N'étant pas blanche, Viola Desmond s'est vue vendre un billet pour le balcon. Mais ignorant la ségrégation et étant myope, elle s'assoit au rez-de-chaussée pour être près de l'écran. On demande donc à Viola Desmond d'échanger son billet de balcon pour un billet de rez-de-chaussée moyennant des frais supplémentaires, mais elle refuse. La direction décide alors de l’expulser du cinéma. Pendant la mêlée, elle se blesse à la hanche[3].

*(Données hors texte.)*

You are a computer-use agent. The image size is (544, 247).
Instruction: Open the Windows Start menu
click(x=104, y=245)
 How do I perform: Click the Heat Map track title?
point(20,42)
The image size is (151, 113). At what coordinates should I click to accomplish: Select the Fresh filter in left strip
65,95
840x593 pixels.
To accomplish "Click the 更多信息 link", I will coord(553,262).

Viola Desmond doit passer douze heures en prison et payer une amende de 26 $ pour évasion fiscale. En effet, la taxe sur le prix du balcon de 30 cents était de deux cents et la taxe sur le prix au rez-de-chaussée de 40 cents était de trois cents. Elle est donc reconnue coupable d'avoir privé le gouvernement d'un centime d'impôt. Par ailleurs, la police ne l’informe pas de ses droits, que ce soit le recours à un conseil juridique, à un avocat ou à une caution pendant son arrestation[3].

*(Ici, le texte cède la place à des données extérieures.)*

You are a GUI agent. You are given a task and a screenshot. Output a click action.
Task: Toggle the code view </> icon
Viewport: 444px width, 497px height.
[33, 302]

Libérée de la prison, elle essaye de poursuivre le cinéma en justice, mais le juge rejette l’affaire. Après le procès, elle ferme son entreprise, déménage à Montréal et s’inscrit une nouvelle fois au collège.
Elle meurt à New York le 7 février 1965 des suites d'une hémorragie gastro-intestinale[4].
Postérité
En 2010, 63 ans après son arrestation, la lieutenante gouverneure de la Nouvelle Écosse la gracie et le gouvernement lui présente ses excuses à titre posthume pour cette injustice[5].

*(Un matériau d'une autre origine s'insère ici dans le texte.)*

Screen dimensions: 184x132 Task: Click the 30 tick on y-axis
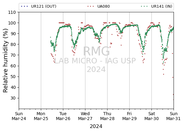click(x=13, y=98)
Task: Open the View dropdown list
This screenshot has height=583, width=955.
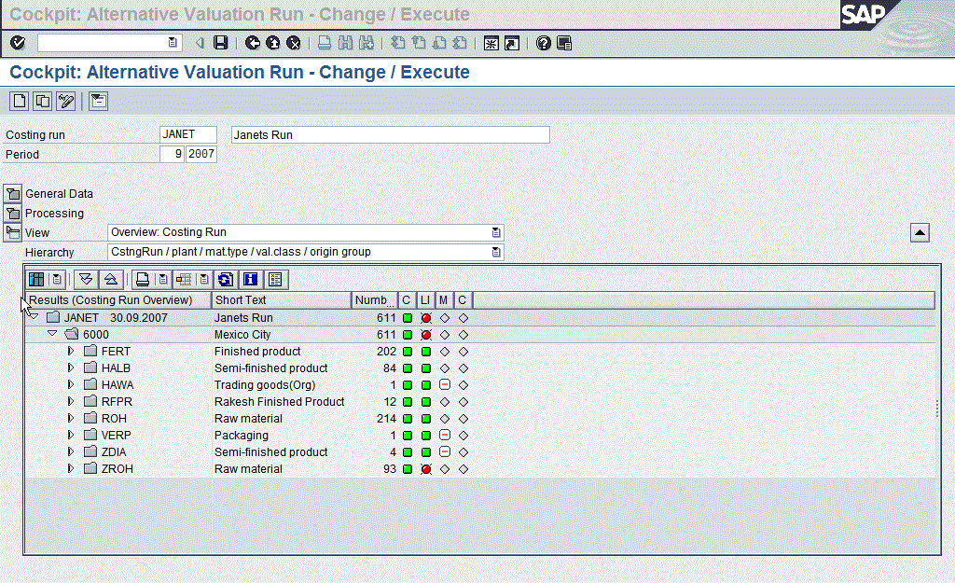Action: click(x=496, y=232)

En 2016, le Banque du Canada annonce, de manière incorrecte, que Viola Desmond serait la première femme canadienne à figurer sur un billet de banque canadien. Or, Agnes Macphail a déjà figuré sur un billet de banque canadien commémoratif, produit en 2017 de manière limitée, pour souligner le 150e anniversaire de la Confédération canadienne. Néanmoins, Viola Desmond devient ainsi la première femme noire et la première femme canadienne à figurer seule sur un billet de banque canadien ; Agnes Macphail étant représentée avec trois hommes[6].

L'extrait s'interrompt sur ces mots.